Managed data labeling service.

Ground Truth Workflow

Labeling Workflow:
  Raw Data → [Labeling Job] → Labeled Dataset
                  ↓
         ┌───────────────────┐
         │ Human Labelers:   │
         │ • Mechanical Turk │
         │ • Private team    │
         │ • Third-party     │
         ├───────────────────┤
         │ Auto-Labeling:    │
         │ ML model labels   │
         │ high-confidence   │
         │ samples (up to    │
         │ 70% cost savings) │
         └───────────────────┘

Active learning: automatically labels easy samples, sends hard ones to humans
Annotation consolidation: combines multiple labeler outputs for accuracy
Supports: bounding boxes, image classification, text classification, semantic segmentation

SageMaker Feature Store

Centralized repository for ML features — serves both training and inference.
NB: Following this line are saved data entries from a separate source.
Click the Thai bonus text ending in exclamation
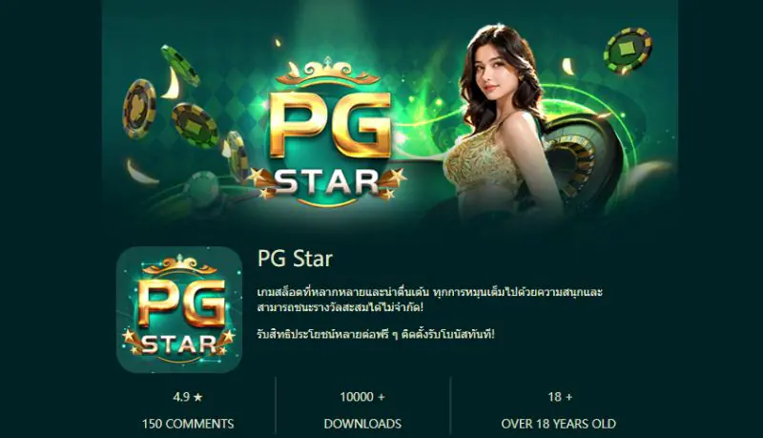763x438 pixels. 376,334
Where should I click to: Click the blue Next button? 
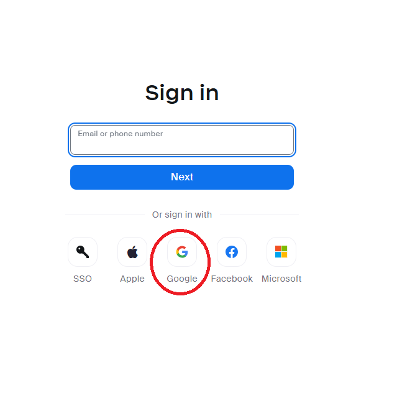tap(182, 177)
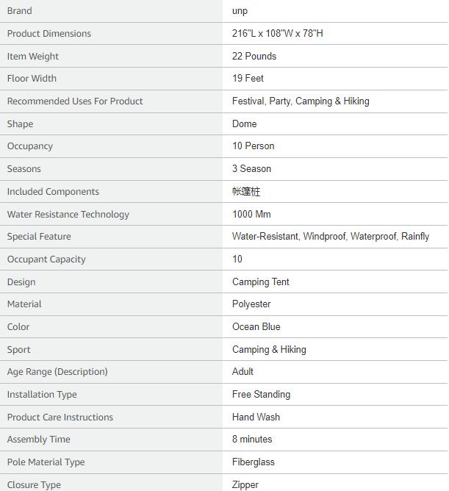Click the "19 Feet" floor width value
Viewport: 449px width, 491px height.
pos(248,79)
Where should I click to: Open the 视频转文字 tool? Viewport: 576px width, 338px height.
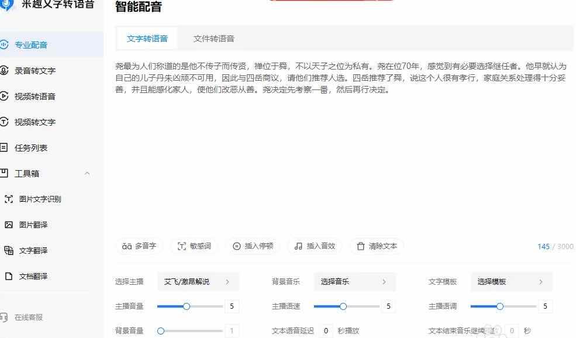35,122
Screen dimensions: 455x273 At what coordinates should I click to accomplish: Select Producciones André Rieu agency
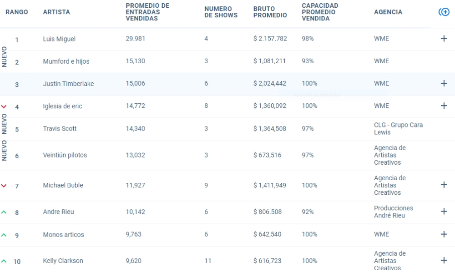(x=394, y=212)
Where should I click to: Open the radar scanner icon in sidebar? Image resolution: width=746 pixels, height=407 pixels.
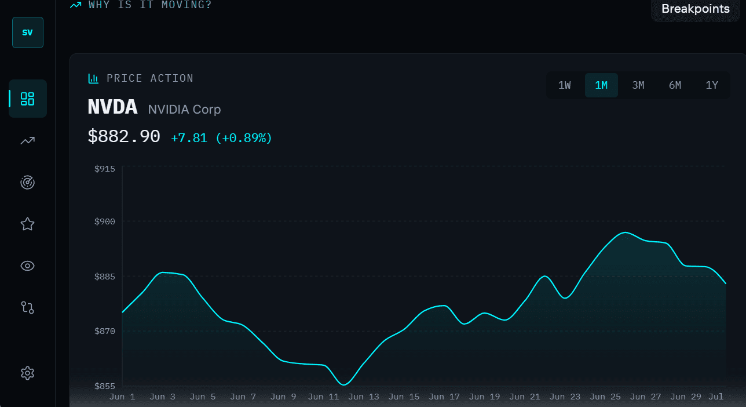27,183
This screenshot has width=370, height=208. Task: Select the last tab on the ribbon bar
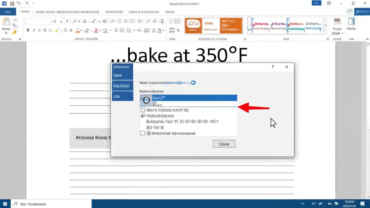(170, 12)
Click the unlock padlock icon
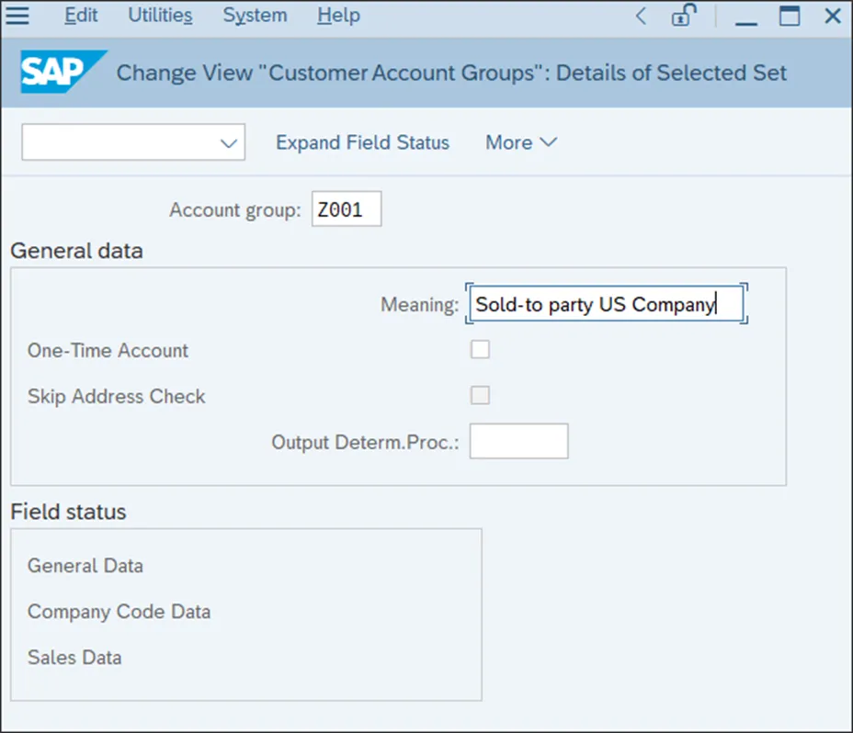Screen dimensions: 853x733 [x=683, y=16]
┌─────────────────────────────────────────────┐
│           SageMaker Feature Store            │
│                                             │
│  ┌──────────────┐    ┌──────────────┐       │
│  │ Online Store │    │ Offline Store│       │
│  │ (low-latency │    │ (S3-backed   │       │
│  │  reads for   │    │  for batch   │       │
│  │  inference)  │    │  training)   │       │
│  └──────┬───────┘    └──────┬───────┘       │
│         │                   │               │
│         └───────┬───────────┘               │
│                 │                           │
│         Feature Groups                      │
│         (tables of features with            │
│          record identifier + timestamp)     │
└─────────────────────────────────────────────┘

Store	Latency	Use Case
Online	Single-digit ms	Real-time inference
Offline	Minutes	Batch training, historical queries

ELI5: Imagine five different teams at a company all need to know a customer’s age. Without Feature Store, each team calculates it differently — one uses signup date, another uses the profile field, a third uses a derived column — and they all get slightly different answers. Feature Store is the single source of truth: one team computes “customer_age” correctly once, stores it, and every other team — whether training a model or serving predictions — reads the exact same value. It also solves training-serving skew: the feature your model trained on is guaranteed to be the same feature used at inference time.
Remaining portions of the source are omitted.